Introduction Two commercial Interferon Gamma release assays (IGRA) are approved in the UK by NICE to detect M tuberculosis (Mtb) infection. They use different test platforms. Both may provide borderline (neither clear positive or negative) or indeterminate (failure of control samples) results, especially in people taking immunomodulatory therapy. Since 2008, we have applied a standard IGRA-based assessment for latent Mtb infection in inflammatory bowel disease (IBD) patients being considered for anti-TNFα therapy. Initially this involved T-Spot.TB (TSTB) but in December 2010, our service switched to Quantiferon Gold In-tube (QFGIT). Here we review the performance and cost-effectiveness of these assays within our protocol.

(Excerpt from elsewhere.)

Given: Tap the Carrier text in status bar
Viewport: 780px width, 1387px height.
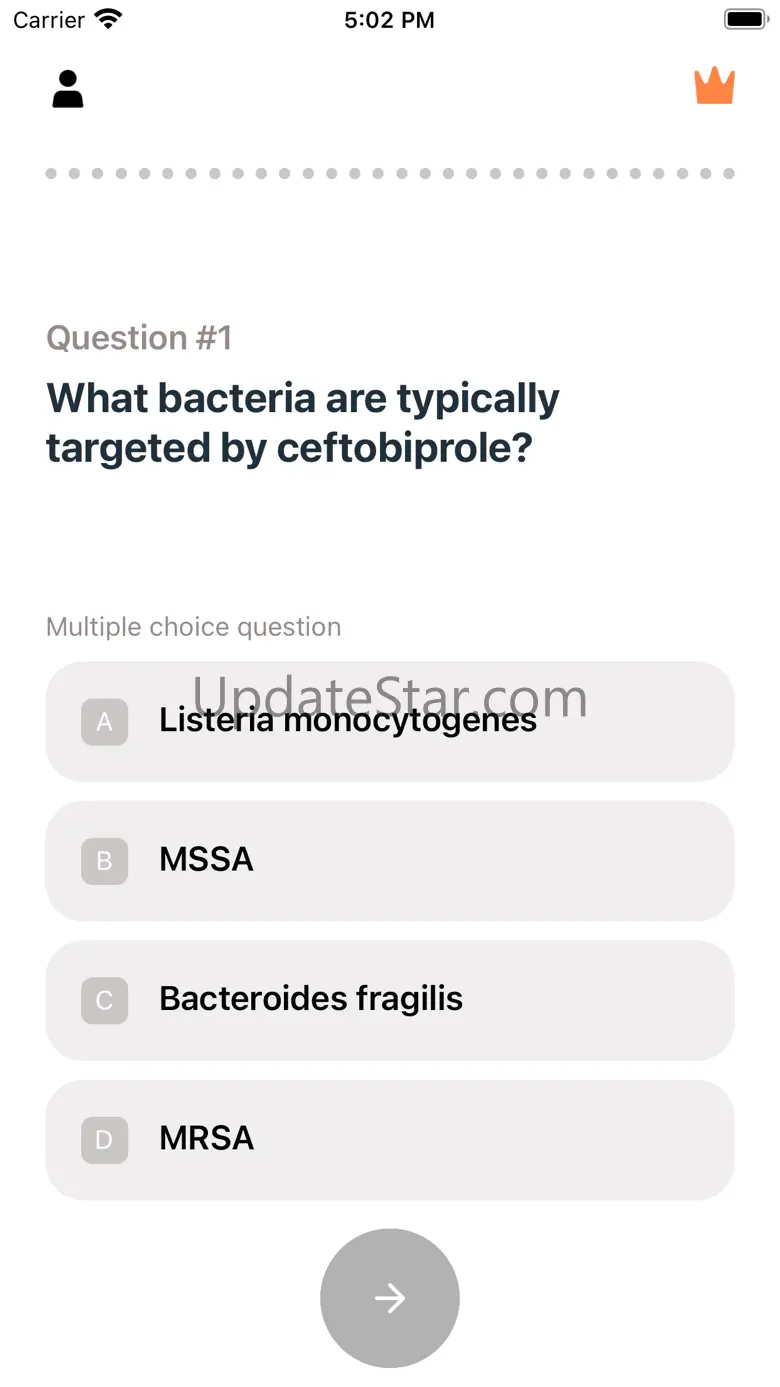Looking at the screenshot, I should 49,20.
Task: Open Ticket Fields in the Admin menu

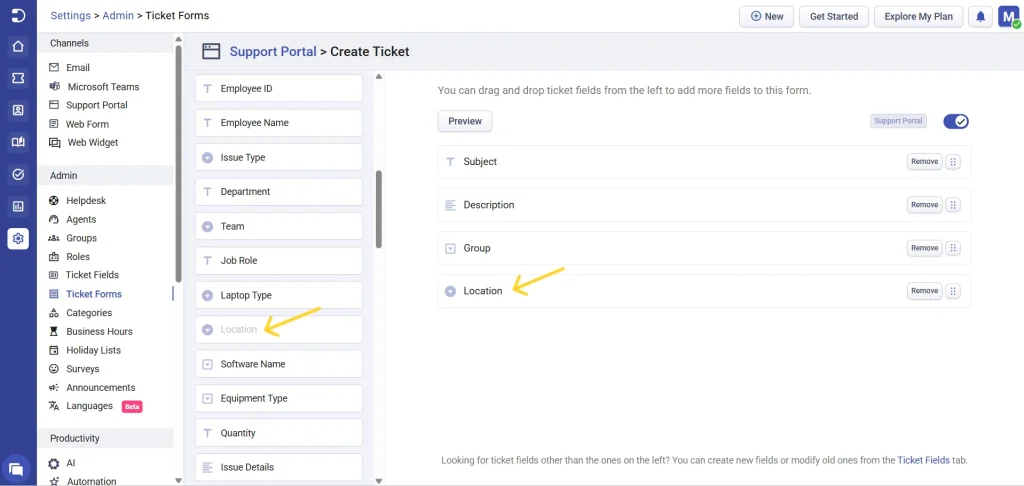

Method Adult IBD patients were assessed using symptom review, chest radiograph (CXR) and IGRA Indeterminate/borderline IGRA were repeated and patients with persistently indeterminate/borderline results plus TB risk factors, or a positive result were referred to TB services. Cost per patient assessment used the average of assay costs and repeated assays plus onward referrals for those with indeterminate/borderline tests. Appointment costs were taken from standard NHS tariffs. Immunomodulators were defined as thiopurines, methotrexate or prednisolone >20mg/day.
Results Between October 2008 and November 2010, 90 patients were tested with TSTB, of which 2 had a positive TSTB result and 5 borderline/indeterminate. From December 2010 until July 2012, 82 patients were tested with QFGIT, of which 3 had a positive result and 12 indeterminate/borderline (Table). 170 (99%) had normal CXR and a negative clinical assessment. 4 of 13 patients had two sequential indeterminate IGRA and also required assessment in TB clinic. The average price per patient was £60.66 for TSTB and £52.41 for QFGIT. 88% (152/172) have subsequently received treatment with either infliximab or adalimumab. No subjects have gone on to develop active tuberculosis.
Conclusion Using either platform, we find a comparable, low rate of LTBI in our IBD population. There appears to be a higher frequency of indeterminate results using QFGIT. This raises the average cost per patient, but overall, QFGIT remains more cost-effective than TSTB. Despite differing length of follow-up, the average time was sufficient in both, otherwise comparable, cohorts to detect likely development of active TB disease.